How to Resolve Conflicts in a Collaborative Teams
 
 

Everyone has a tongue and a mind, which means people have an opinion about "business" and do not mind speaking their opinion about said business. And when this occurs, conflict is inevitable. With today's global environment and the need for collaborative teams to tackle myriad problems and issues, and then reach strong, consensus decisions, leaders must be adept at conflict resolution; because it's not a matter of if or when conflict will arise, but the fact that it will arise. With that said, leadership must be ready to quickly resolve the issue and keep the group moving forward, toward their goals.

Collaborative groups usually are inter-organizational and are created from multiple departments to address multiple tough issues. Add to this mix the issues of resources coming from various areas within, and outside, the organization and various individuals' perceptions of unequal power and resources within the newly formed group. Toss another time bomb of politics and a leader finds he has a gold mine of talent, knowledge, skills, and capabilities, entangled with a short fuse for collisions in interests, struggles, clashes, and outright battles.

Generally speaking, conflicts fall into four general types: intrapersonal – conflict a person has with themselves, such as a moral issue or tough decision; interpersonal – clashing between two or more people – siblings, co-workers, or friends disagreeing over something, and sometimes nothing, but the fact that they disagree; intragroup – differences of opinion between individuals within a group, club, or organization; intergroup – a conflict between groups – an example could be two culture clubs arguing over who has access to the main stage during a public cultural event.

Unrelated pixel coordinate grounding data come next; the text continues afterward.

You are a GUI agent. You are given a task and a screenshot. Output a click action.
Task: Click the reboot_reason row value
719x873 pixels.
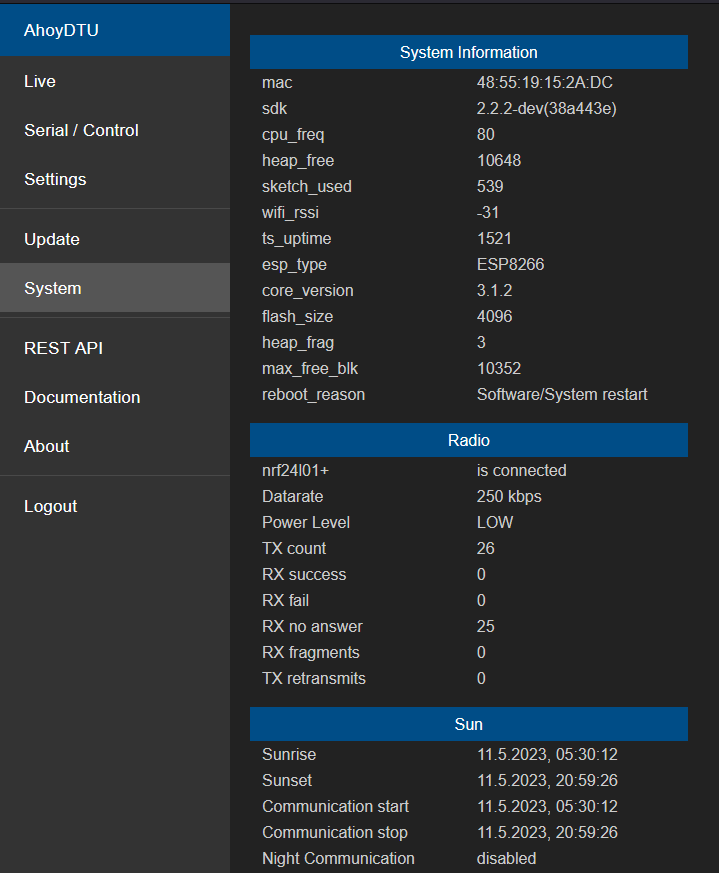[562, 394]
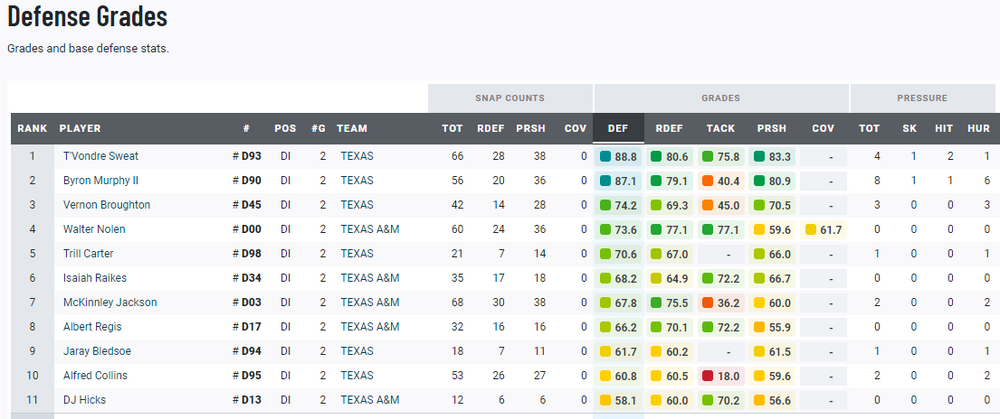Click yellow swatch beside the 61.7 coverage grade
The height and width of the screenshot is (419, 1000).
(x=811, y=230)
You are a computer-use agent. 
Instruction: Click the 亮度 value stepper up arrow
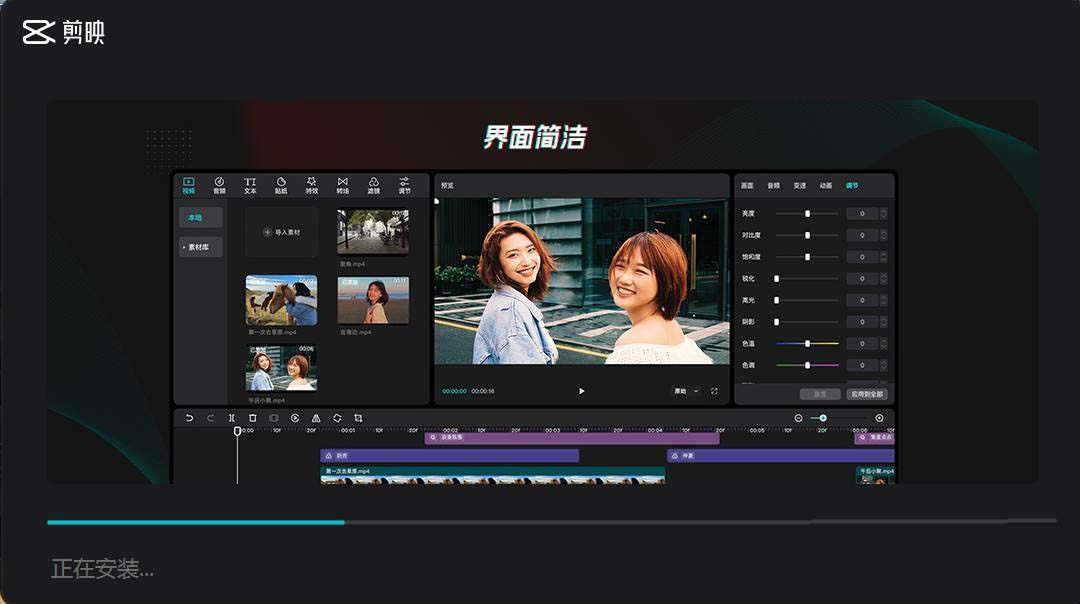pyautogui.click(x=883, y=210)
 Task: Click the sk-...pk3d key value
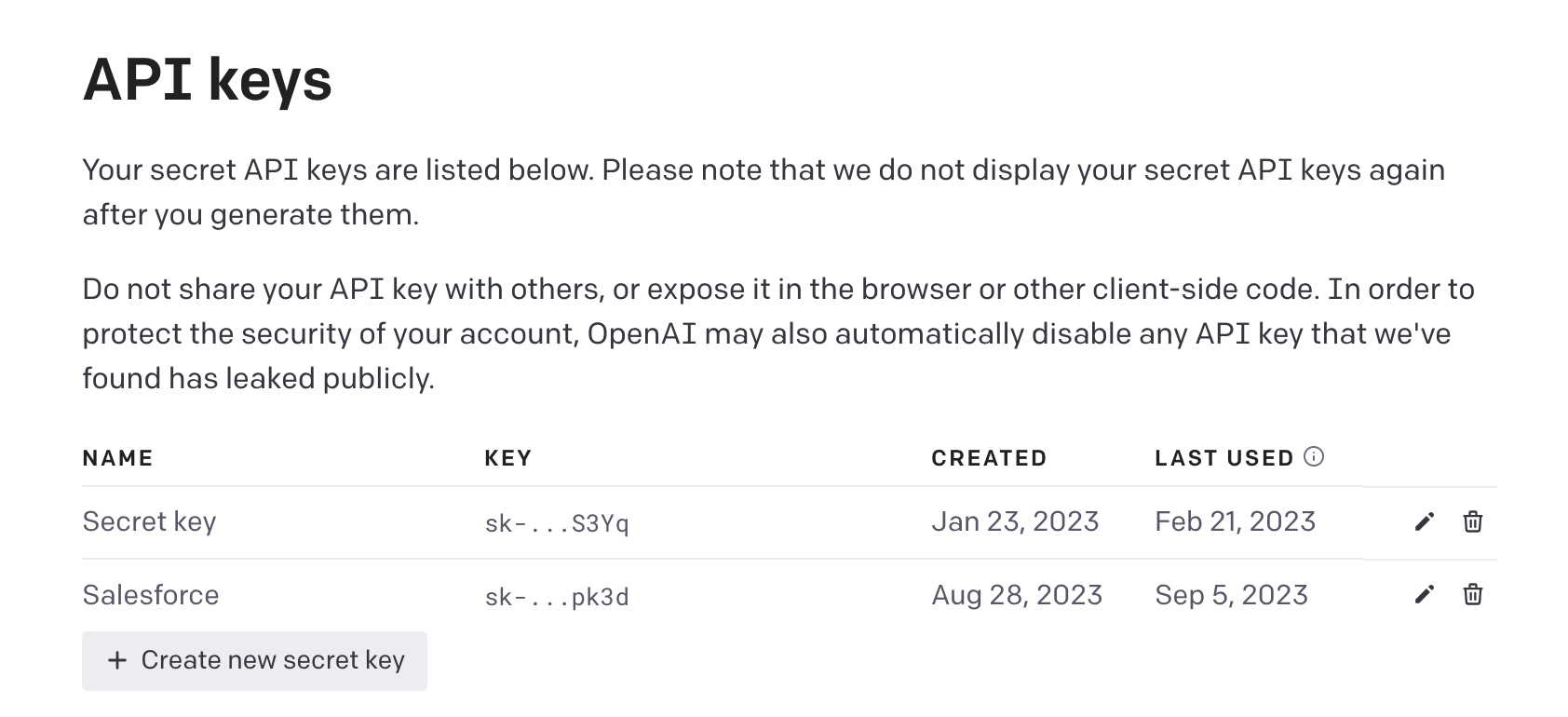(557, 597)
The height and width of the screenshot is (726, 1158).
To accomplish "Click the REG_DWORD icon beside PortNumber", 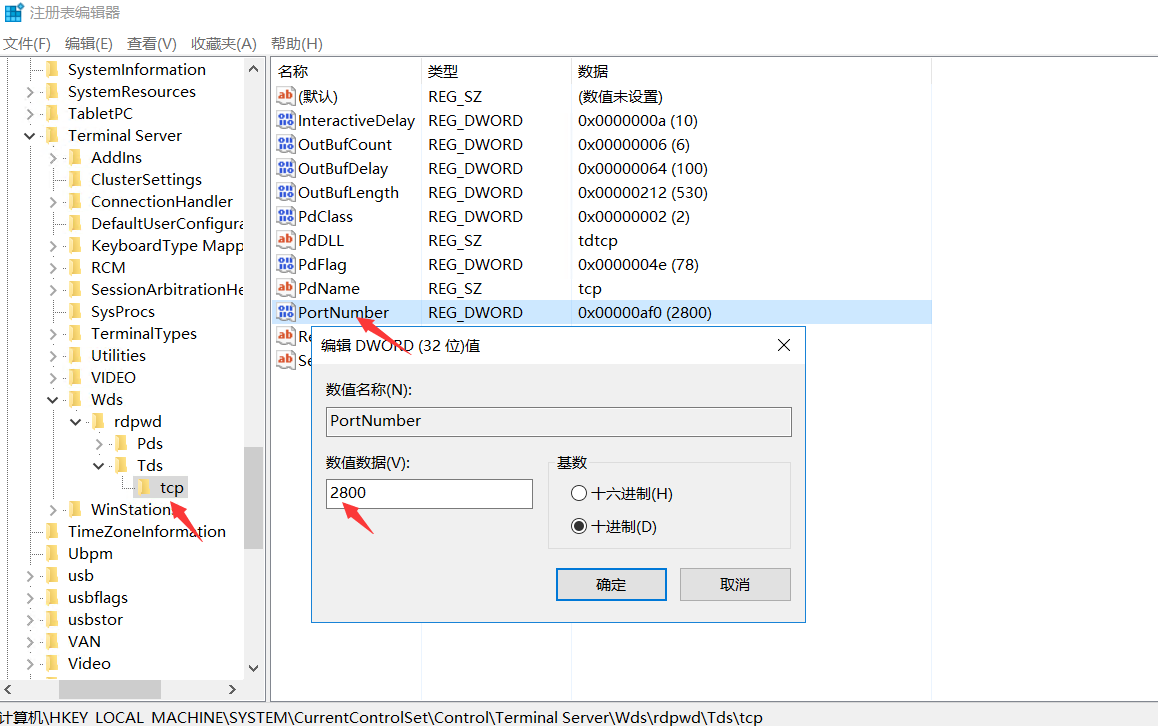I will 288,312.
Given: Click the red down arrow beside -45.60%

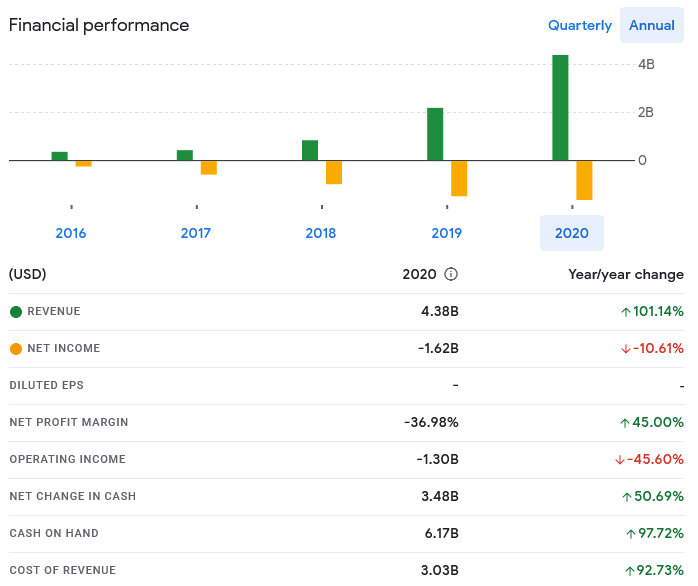Looking at the screenshot, I should (x=620, y=460).
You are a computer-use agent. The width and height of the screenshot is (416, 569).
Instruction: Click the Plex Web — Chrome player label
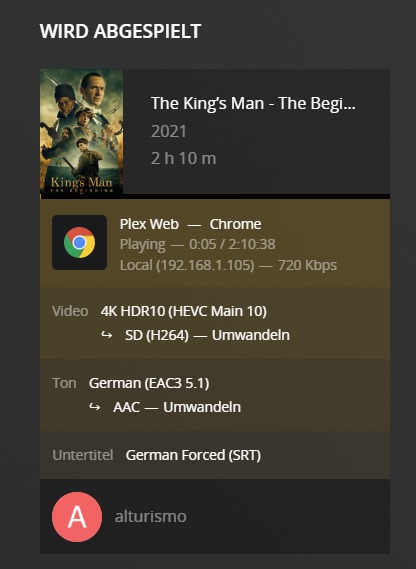click(191, 224)
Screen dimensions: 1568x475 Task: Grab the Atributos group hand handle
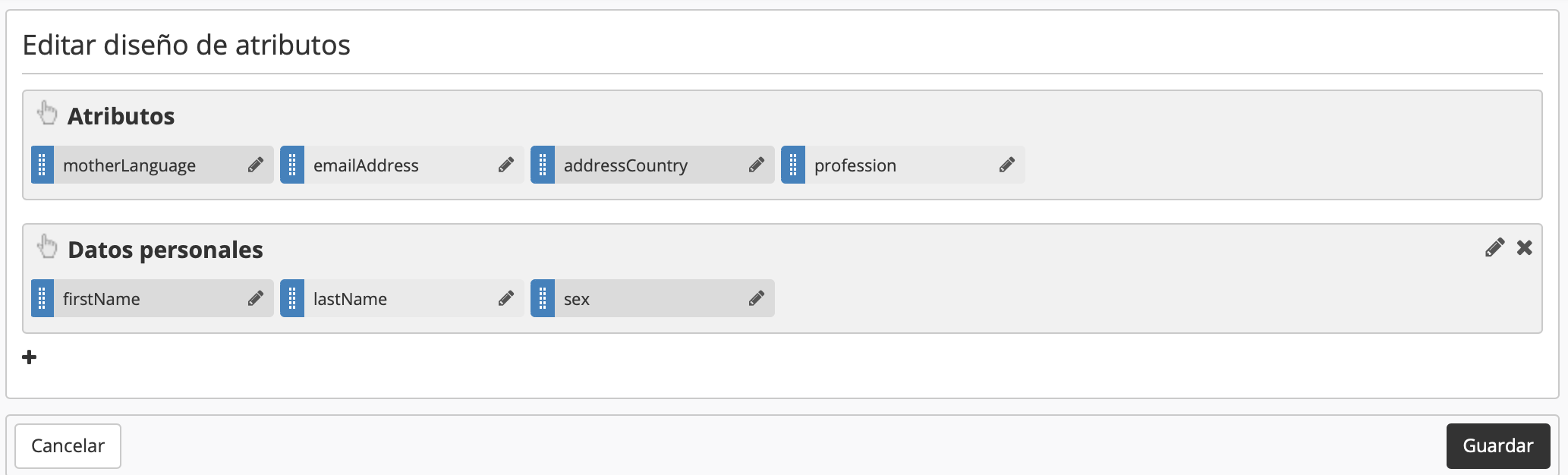click(47, 113)
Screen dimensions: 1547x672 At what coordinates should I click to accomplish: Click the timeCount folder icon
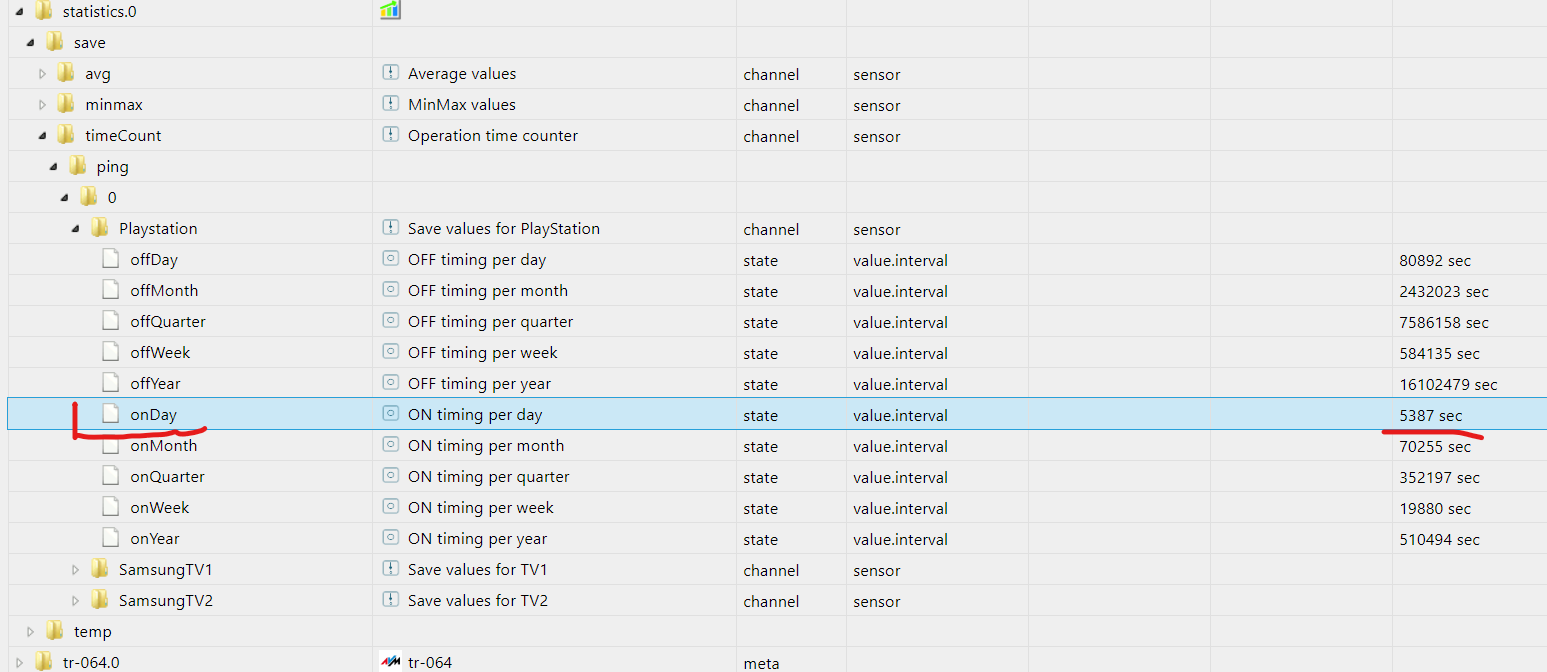pos(66,135)
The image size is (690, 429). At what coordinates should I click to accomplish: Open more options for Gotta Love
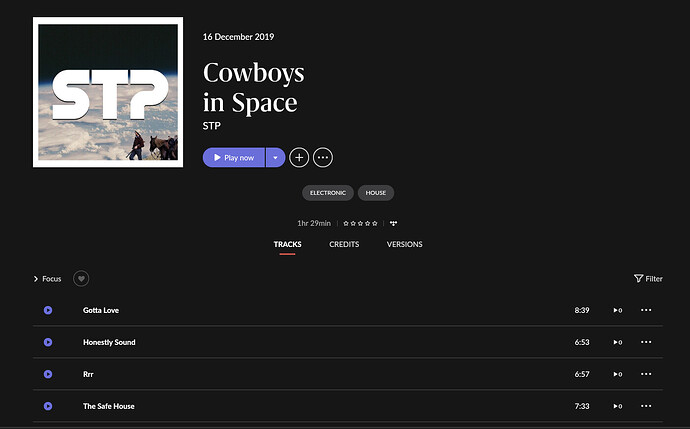pos(646,310)
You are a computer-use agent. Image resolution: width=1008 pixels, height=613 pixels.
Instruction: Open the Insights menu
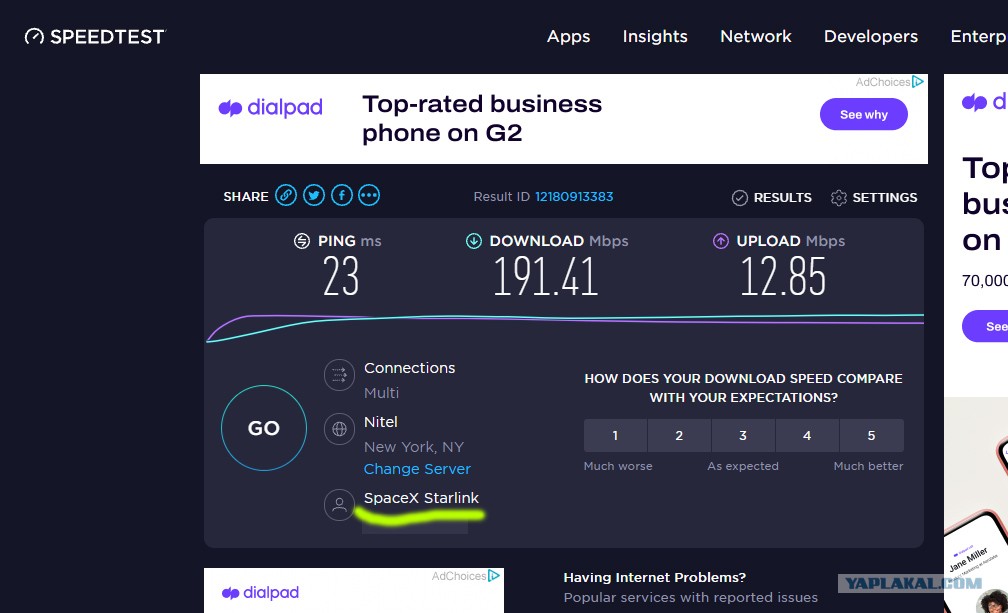(x=655, y=37)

The conflicts are inevitable, but what can't be managed is the damage produced from the conflicts. Conflicts are not bad things, as long as they are resolved in a professional manner and promote growth, instead of animosity. If the disagreement is not properly managed, you end up with the Hatfields and McCoys. These two families, who resided on the Kentucky and West Virginia borders in the late 1800s, started a feud over what historians now believe was the stealing of a hog. There were other preceding events that soured the two families' relationship prior to the hog being stolen, but the swiped swine set the stage for the struggle. And the infamous feud, which started with the stolen porker accusation in 1878, did not end until a judge sentenced many participants to life in the pokey in 1890. One individual was hanged. The moral of the true story and the lesson to be learned is: No one really wins if a conflict is allowed to fester – especially an organization. The earlier a conflict is settled, the better everyone will be. With that said, collaborative leaders must learn to be conflict squelchers.

The Truth About Conflicts

  • Conflicts are inevitable and natural within a group.

  • Each person's viewpoint is neither right, nor wrong.

  • You cannot control a person's feelings, beliefs, opinion, or behavior; you can only attempt to influence it.

  • There are many ways to handle conflict.

  • People need to feel in control and desire to be treated fairly and with respect.

Within collaboration groups, there is complexity – differences of perceptions, opinions, interests, and -- at times -- multiple parties or teams within a group. There are times when an individual's concerns or self-interest can gain momentum within a group and create conflicts. It's inevitable. At times their interests are political or social in nature, and their effect has a broader range than just within the group. When the conflict occurs, and you are the recipient of someone's nasty side, you might feel angry, hurt, misunderstood -- or you could possibly keep asking yourself, "Why me? What did I do?"

Conflict heat usually rises when:

  • Those within the group who are not affected begin to take sides

  • One side begins to feel threatened by the other

  • One side feels there is nothing to lose by arguing, or doesn't feel vested to maintain the relationship

  • Needs are not met and neither side will be the first to make any concessions

  • Frustration, anger, resentment, and irritation begin to be acted upon by participants

Conflict usually can be settled, and the proverbial bucket of cold water tossed on the hot heads, when the involved parties are convinced to look at the issue and not at what the other person is saying. It also helps to get both parties to stop the antics and frankly say what is on their mind about the issue, and not direct any derogatory comments to the other party. Have the two parties take turns openly discussing their needs, concerns, and issues -- and have them acknowledged by the group.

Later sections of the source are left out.